Audiologists vary in their opinions about using hearing aids for a child with auditory neuropathy. Some children benefit from hearing aids. However, many children get limited hearing aid benefit or no benefit at all. At this time, there is no reliable way to predict who will and will not benefit. Hearing aids must be set carefully to prevent damage to the parts of the ear that receive sounds normally. Some professionals have recommended the use of Frequency Modulated (FM) systems. FM systems can improve listening in noisy backgrounds.
Previously, it was thought that children with auditory neuropathy would not be good cochlear implant candidates. Now we know that some children benefit more from a cochlear implant than from hearing aids. Children with some types of genetically inherited auditory neuropathy may benefit more from cochlear implants than children with other causes of the disorder. We will know more as future genetic and hearing science research becomes available.

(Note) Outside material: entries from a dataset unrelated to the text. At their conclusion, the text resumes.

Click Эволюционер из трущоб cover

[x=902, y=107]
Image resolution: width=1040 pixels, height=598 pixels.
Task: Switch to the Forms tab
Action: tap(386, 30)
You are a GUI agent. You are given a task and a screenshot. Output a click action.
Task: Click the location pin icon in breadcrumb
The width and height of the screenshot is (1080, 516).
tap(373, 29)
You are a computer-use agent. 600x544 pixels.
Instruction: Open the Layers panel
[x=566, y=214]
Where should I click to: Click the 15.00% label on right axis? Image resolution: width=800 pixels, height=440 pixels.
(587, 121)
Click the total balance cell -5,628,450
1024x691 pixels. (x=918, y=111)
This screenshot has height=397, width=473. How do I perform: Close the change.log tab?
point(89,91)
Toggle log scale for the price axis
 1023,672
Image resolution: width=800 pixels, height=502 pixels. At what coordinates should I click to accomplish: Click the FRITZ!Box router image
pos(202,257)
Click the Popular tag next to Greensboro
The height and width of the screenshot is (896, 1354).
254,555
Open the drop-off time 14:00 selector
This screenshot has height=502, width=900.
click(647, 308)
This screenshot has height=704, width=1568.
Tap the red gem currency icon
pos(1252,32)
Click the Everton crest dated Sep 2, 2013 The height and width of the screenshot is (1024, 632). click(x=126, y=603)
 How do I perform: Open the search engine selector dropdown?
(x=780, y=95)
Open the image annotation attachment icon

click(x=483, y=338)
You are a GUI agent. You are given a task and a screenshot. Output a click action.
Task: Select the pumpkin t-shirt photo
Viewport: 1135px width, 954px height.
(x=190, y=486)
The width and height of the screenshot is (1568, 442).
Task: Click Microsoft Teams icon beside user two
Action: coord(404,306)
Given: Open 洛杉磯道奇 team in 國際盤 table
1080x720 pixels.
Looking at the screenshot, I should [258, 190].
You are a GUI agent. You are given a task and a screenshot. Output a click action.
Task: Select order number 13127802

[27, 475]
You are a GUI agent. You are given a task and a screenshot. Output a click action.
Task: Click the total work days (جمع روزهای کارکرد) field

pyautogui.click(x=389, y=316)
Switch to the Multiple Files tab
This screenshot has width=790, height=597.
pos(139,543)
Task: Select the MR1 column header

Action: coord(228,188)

How Does A Child With Auditory Neuropathy Learn To Talk and Understand Others?
It is safe to say that no single teaching approach fits all children with auditory neuropathy. It is helpful to work closely with a team of professionals. A team can help parents observe their child and determine what techniques bring about the best responses. Some children benefit from teaching that focuses only on learning to listen and speak. Sometimes, a child with auditory neuropathy has great difficulty understanding what is heard. These children benefit from visual communication approaches (i.e., sign language or Cued Speech).
It is difficult to predict how any one child will do. It is important to be flexible. With guidance, families can try an approach and evaluate how well it is working over time. Approaches can be modified to bring about success. Teachers and other professionals can help families to decide whether or not an approach is working. If it works, the child should make steady progress. Communication and understanding should improve over time. Frustration around communication should lessen. This gives families increasing confidence and success in communicating with their child.